[Source data]

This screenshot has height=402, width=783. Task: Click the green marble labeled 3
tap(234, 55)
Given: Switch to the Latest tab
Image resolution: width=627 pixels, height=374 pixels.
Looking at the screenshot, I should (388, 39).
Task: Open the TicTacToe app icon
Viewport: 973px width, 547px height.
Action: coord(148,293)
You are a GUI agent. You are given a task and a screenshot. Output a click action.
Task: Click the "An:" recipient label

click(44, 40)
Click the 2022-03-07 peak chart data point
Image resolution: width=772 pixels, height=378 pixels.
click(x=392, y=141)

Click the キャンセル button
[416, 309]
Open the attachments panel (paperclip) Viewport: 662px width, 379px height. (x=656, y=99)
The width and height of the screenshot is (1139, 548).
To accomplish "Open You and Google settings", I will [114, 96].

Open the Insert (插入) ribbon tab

-- DIRECTIONS --
Return every line of the data above verbatim, with no changes.

-- CORRECT RESULT --
This screenshot has height=402, width=783. Task: Click the green marble labeled 3
tap(234, 55)
Given: Switch to the Latest tab
Image resolution: width=627 pixels, height=374 pixels.
Looking at the screenshot, I should (388, 39).
Task: Open the TicTacToe app icon
Viewport: 973px width, 547px height.
Action: coord(148,293)
You are a GUI agent. You are given a task and a screenshot. Output a click action.
Task: Click the "An:" recipient label

click(44, 40)
Click the 2022-03-07 peak chart data point
Image resolution: width=772 pixels, height=378 pixels.
click(x=392, y=141)

Click the キャンセル button
[416, 309]
Open the attachments panel (paperclip) Viewport: 662px width, 379px height. (x=656, y=99)
The width and height of the screenshot is (1139, 548).
To accomplish "Open You and Google settings", I will [114, 96].

Open the Insert (插入) ribbon tab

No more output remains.